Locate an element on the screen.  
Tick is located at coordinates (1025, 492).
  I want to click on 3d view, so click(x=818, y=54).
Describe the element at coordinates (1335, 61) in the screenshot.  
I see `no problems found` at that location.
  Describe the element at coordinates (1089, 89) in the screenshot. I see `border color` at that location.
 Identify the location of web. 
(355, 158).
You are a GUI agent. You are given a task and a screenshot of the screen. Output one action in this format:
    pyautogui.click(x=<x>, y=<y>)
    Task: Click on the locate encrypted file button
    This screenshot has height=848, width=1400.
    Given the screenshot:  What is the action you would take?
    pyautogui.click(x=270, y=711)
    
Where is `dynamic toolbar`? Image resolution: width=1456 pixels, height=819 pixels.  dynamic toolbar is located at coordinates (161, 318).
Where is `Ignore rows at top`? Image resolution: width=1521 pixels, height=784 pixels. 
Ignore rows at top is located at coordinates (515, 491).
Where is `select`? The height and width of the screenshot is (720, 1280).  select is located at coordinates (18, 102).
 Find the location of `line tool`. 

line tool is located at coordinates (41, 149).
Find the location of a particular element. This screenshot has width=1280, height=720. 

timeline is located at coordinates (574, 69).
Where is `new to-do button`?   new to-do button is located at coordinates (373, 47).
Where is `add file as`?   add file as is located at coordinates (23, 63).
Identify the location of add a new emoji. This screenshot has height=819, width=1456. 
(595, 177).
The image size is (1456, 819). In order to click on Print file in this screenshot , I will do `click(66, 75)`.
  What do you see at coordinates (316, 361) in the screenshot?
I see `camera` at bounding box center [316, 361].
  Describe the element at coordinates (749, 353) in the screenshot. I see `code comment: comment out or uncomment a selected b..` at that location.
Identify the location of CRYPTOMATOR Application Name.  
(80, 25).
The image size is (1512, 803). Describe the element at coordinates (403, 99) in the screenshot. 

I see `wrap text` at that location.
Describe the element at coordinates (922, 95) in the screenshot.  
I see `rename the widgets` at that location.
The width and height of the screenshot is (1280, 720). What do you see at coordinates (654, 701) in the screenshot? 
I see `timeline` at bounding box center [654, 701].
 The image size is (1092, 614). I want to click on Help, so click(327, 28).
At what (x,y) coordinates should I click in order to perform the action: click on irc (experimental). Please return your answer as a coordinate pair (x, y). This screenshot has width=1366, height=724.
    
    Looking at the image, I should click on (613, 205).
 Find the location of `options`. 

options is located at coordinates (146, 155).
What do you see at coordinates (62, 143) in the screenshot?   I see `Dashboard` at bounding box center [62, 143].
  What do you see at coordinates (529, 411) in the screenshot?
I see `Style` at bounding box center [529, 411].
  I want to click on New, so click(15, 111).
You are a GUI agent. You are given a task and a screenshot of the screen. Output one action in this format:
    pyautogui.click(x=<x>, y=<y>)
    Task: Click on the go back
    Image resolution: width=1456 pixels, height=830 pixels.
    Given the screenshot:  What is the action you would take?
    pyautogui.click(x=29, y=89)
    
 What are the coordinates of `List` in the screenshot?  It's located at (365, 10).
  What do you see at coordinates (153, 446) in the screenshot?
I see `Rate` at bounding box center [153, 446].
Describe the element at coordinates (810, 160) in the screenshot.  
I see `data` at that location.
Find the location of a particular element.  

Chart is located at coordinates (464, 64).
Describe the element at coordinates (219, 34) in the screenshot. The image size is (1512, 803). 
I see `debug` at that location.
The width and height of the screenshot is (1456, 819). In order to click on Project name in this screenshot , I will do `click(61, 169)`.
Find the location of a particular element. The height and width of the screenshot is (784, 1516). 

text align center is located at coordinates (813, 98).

━━━━━━━━━━━━━━━━━━━━━━━━━━━━━━

▶ Task objective
Copy out the entries above word for word, starting with the line that contains "Describe the element at coordinates (810, 160)" and running through the end of the entries, with both ends included.

▶ Answer to the exercise
Describe the element at coordinates (810, 160) in the screenshot.  
I see `data` at that location.
Find the location of a particular element.  

Chart is located at coordinates (464, 64).
Describe the element at coordinates (219, 34) in the screenshot. The image size is (1512, 803). 
I see `debug` at that location.
The width and height of the screenshot is (1456, 819). In order to click on Project name in this screenshot , I will do `click(61, 169)`.
Find the location of a particular element. The height and width of the screenshot is (784, 1516). 

text align center is located at coordinates (813, 98).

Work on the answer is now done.